= Founding Father (short story) =

Short story by Isaac Asimov

"Founding Father" was the cover story for the October 1965 issue of Galaxy Science Fiction.

"Founding Father" is a science fiction short story by American writer Isaac Asimov. It was first published in the October 1965 issue of Galaxy Science Fiction, and reprinted in the 1975 collection Buy Jupiter and Other Stories. It was inspired by a cover painting of a space-helmeted face backed by several crosses, provided by the magazine's editor, Frederik Pohl.

The story was nominated for the 1966 Nebula Award for Best Short Story.

==Plot summary==

An exploratory spacecraft of the Galactic Corps, charged with opening up planets for human colonisation, sometimes by terraforming, crash-lands on an alien planet.
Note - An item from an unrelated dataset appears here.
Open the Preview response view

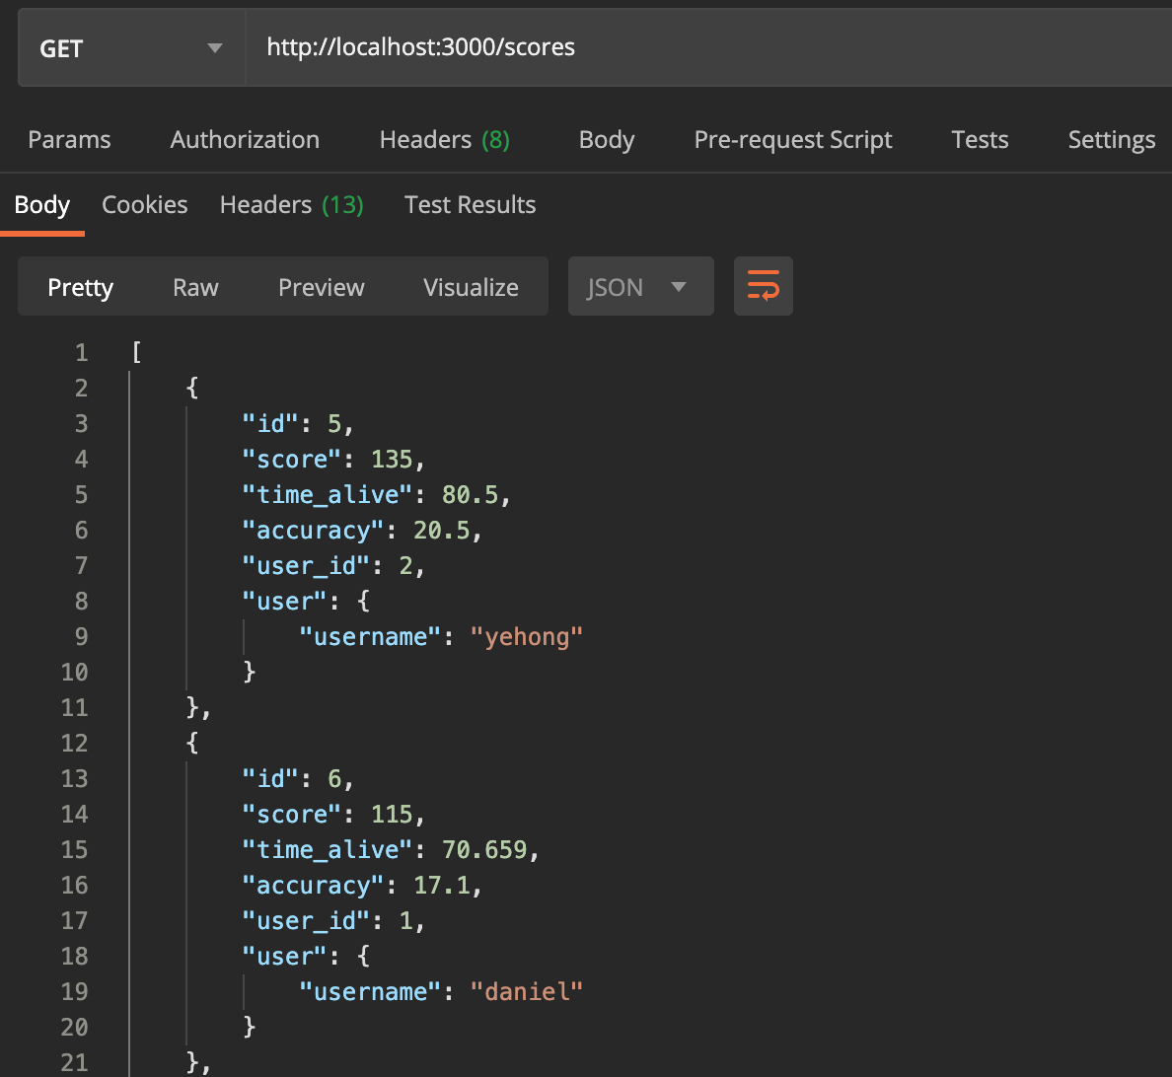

They find that the ecology is heavy in ammonia, making the atmosphere unbreathable by humans, and the soil unsuitable for the Earth-type plants they have brought for colonisation.

As they are unable to take off again, the crew spend their time trying to adjust the environment to make it suitable for possible future human colonists, by cultivating Earth plants which will create oxygen. Although they spend many years at this task, they fail and, one by one, they die of ammonia poisoning.

As the last man dies, the flesh of the buried crew feeds the plants and finally helps them to flourish, providing the catalyst that alters the environment to become more Earth-like.